## EXTRACTO DEL DOCUMENTO

Mi piacerebbe celebrare la loro musica

attaverso i testi delle canzioni che nessuno

poù più ascoltare.

—Paolo W. Tamburella—

La tortura del silencio

     Carlos Fuentes expone en uno de sus relatos la necesidad de escuchar “la música de las palabras” en medio de un desastre social debido al consumo extremo. El protagonista de “El que inventó la pólvora” narra el horror experimentado al encontrarse con lo impensable tras la desintegración de su entorno: la dispersión de las letras impresas en los libros, cuya descripción es por demás patética:     

                       

                                                                                                  

 

 

 

                                                                                                

          La reflexión que resulta a partir de estas líneas es que, en medio del desastre, resurge en la humanidad la necesidad de un refugio estético como deseo de reestablecer un equilibrio con el medio. Este refugio no puede ser otro que la música, cuya manifestación más antigua es representada mediante el canto.  La melopea, en principio, como bien apuntaban los pitagóricos, no era otra cosa que magia. El fin principal de los cantos primitivos era interpelar a los dioses para obtener su protección o para comunicarles las necesidades humanas. Este principio reintegrador, que sirve para reencontrarnos con una armonía universal, aparentemente aislado de las actividades más pedestres parece no haber cambiado a pesar de los siglos.

          Es cierto que la música puede existir o no acompañada de palabras, pero es también cierto que el canto, además de ser “verdadero hechizo de la vida” como apuntaba el filósofo estagirita, citando a Museo,[2] no fue importante sólo por el simple deleite sino por ser clave en el desarrollo del ser humano. Ya desde la Edad Media los trovadores hacían uso de su voz para comunicar diversos sucesos históricos a la población cumpliendo con ello un papel social importantísimo. Se trataba entonces de una transmisión de memoria, de una difusión al alcance de todos los oyentes. Empero, no fue éste el ejemplo más notorio de habilidades artísticas en aquella época de iluminación espiritual. ¡Cuántas cantigas, jarchas, poemas épicos cuyas notaciones musicales hemos perdido debido al peso de la historia! Una de las disciplinas más fascinantes siempre será la del musicólogo que revive aquellas notas y nos muestra que los cantos que las acompañaban nos siguen tocando fibras sensibles, a pesar de los siglos.

 

       En la Modernidad, por contrario que parezca, se ha intentado buscar de nuevo esa musicalidad perdida de las palabras; fin último de los simbolistas. Volver al encuentro con lo más íntimo. Como decía Verlaine: “de la musique avant tout chose”. Incluso las Vanguardias, con toda su irreverencia, desfragmentaron las palabras en favor de su sonido. Lo que podría parecer un simple juego puede encarnar un significado más profundo: asimilar los sonidos de las bombas y la artillería, tal como lo hizo Tzara en sus poemas, no deja de ser un acto histórico y significativo.   Sin embargo, y a pesar de los distintos criterios expuestos por los críticos, cabe señalar que, en el contexto actual muy cercano a la distopía descrita por Fuentes, vale la pena retomar la discusión acerca de la importancia de la expresión musical en la vida del ser humano.

## DATOS MOSTRADOS
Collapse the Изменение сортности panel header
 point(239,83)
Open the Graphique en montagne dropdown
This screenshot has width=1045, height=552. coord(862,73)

## EJERCICIO 1
Reproduce sin cambios el pasaje del extracto sobre la música y las palabras que va de "La reflexión que" a "cambiado a pesar de los siglos.", ambos incluidos.
## EJERCICIO 2
Responde a partir del extracto sobre la música y las palabras:
(a) ¿Cómo se titula el relato de Carlos Fuentes que se menciona?
(b) ¿Para qué usaban su voz los trovadores desde la Edad Media?
(c) ¿Qué frase de Verlaine se cita?
El listado no es necesario para resolver ninguna de las tareas.

## RESULTADO 1
La reflexión que resulta a partir de estas líneas es que, en medio del desastre, resurge en la humanidad la necesidad de un refugio estético como deseo de reestablecer un equilibrio con el medio. Este refugio no puede ser otro que la música, cuya manifestación más antigua es representada mediante el canto.  La melopea, en principio, como bien apuntaban los pitagóricos, no era otra cosa que magia. El fin principal de los cantos primitivos era interpelar a los dioses para obtener su protección o para comunicarles las necesidades humanas. Este principio reintegrador, que sirve para reencontrarnos con una armonía universal, aparentemente aislado de las actividades más pedestres parece no haber cambiado a pesar de los siglos.

## RESULTADO 2
(a) "El que inventó la pólvora".
(b) Para comunicar diversos sucesos históricos a la población.
(c) "de la musique avant tout chose".